JAKARTAHYPE.COM - Menjadi pengemudi ojek online (ojol) telah menjadi pilihan realistis bagi banyak masyarakat Indonesia untuk mencukupi kebutuhan ekonomi sehari-hari. Baru-baru ini, sebuah pemaparan memberikan gambaran jelas mengenai korelasi antara intensitas bekerja dan jumlah pesanan yang diselesaikan dengan total pendapatan yang berhasil diraih para mitra di lapangan.
Grab Indonesia membeberkan rata-rata pendapatan yang dikumpulkan oleh mitra pengemudi aktif di platform mereka. Berdasarkan data internal perusahaan, angka penghasilan yang dibawa pulang oleh para mitra ini sangat bervariasi, bahkan beberapa di antaranya dilaporkan mampu mencapai angka pendapatan yang signifikan.
Secara spesifik, bagi pengemudi roda dua yang berhasil meraih pendapatan tinggi, mereka rata-rata menyelesaikan sekitar 28 pesanan per hari. Profil mitra dalam kategori ini umumnya adalah kepala keluarga yang berperan sebagai tulang punggung ekonomi, atau mereka yang sebelumnya merupakan mantan karyawan maupun wirausaha.

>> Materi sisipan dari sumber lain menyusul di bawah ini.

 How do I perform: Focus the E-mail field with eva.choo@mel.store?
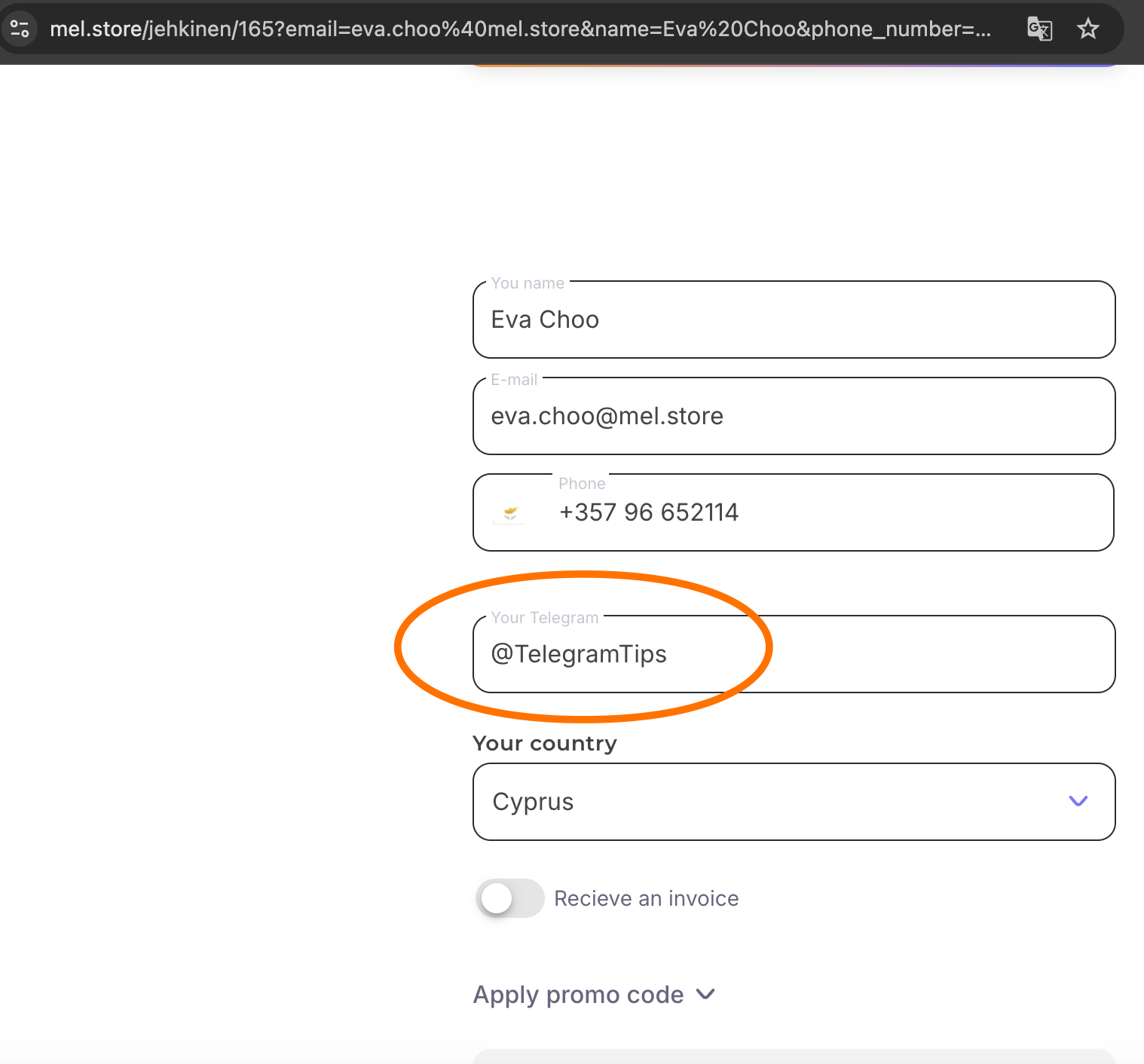pyautogui.click(x=793, y=417)
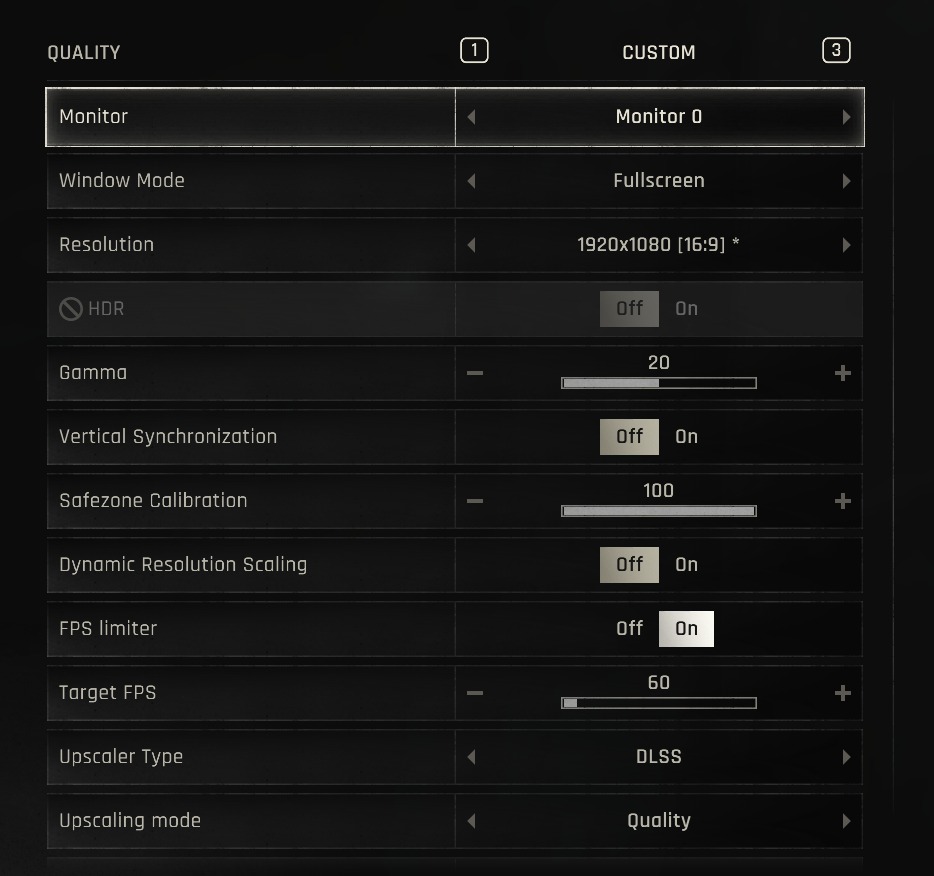Image resolution: width=934 pixels, height=876 pixels.
Task: Select previous Resolution option arrow
Action: coord(471,245)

Sementara itu, untuk segmen pengemudi roda empat, rata-rata mereka menyelesaikan sekitar 11 pesanan per hari. Kelompok ini biasanya didominasi oleh pengemudi profesional yang bekerja penuh waktu dan mencari nafkah utama dari layanan transportasi daring tersebut.
Perlu dicatat bahwa komunitas mitra Grab Indonesia tidak hanya terdiri dari mereka yang menjadikan pekerjaan ini sebagai sumber pendapatan utama. Mayoritas justru memanfaatkannya sebagai sumber penghasilan tambahan untuk menopang keuangan.
Data menunjukkan bahwa lebih dari 80% pengemudi roda dua dan 67% pengemudi roda empat menjadikan ojol sebagai pekerjaan sampingan. Mereka umumnya sudah memiliki pekerjaan formal dan baru mengambil orderan setelah jam kerja utama selesai atau di waktu luang.
CEO Grab Indonesia, Neneng Goenadi, menyoroti poin penting mengenai fleksibilitas yang ditawarkan oleh platform digital ini. "Banyak sekali yang seperti itu. Nah, jadi ini kalau dilihat adalah satu fleksibilitas yang diberikan oleh Grab dan untungnya dengan memanfaatkan teknologi," jelas Neneng Goenadi dalam sebuah kesempatan beberapa waktu lalu.
Berdasarkan rincian yang disampaikan, penghasilan rutin bagi pengemudi roda dua (Rp 4-10 juta) umumnya memerlukan rata-rata 28 order per hari, dengan profil mitra sebagai tulang punggung keluarga. Penghasilan tambahan (Rp 1-4 juta) dicapai dengan sekitar 15 order per hari oleh mitra seperti ibu rumah tangga atau pekerja lepas.
Untuk penghasilan tambahan yang lebih kecil (Rp 1-4 juta) pada roda dua, rata-rata order berada di angka 6 per hari, biasanya dikerjakan setelah pekerjaan utama selama 2-4 jam oleh PNS atau karyawan. Sementara itu, penghasilan sesekali (di bawah Rp 1 juta) didapat dari 4 order per hari, seringkali hanya pada akhir pekan.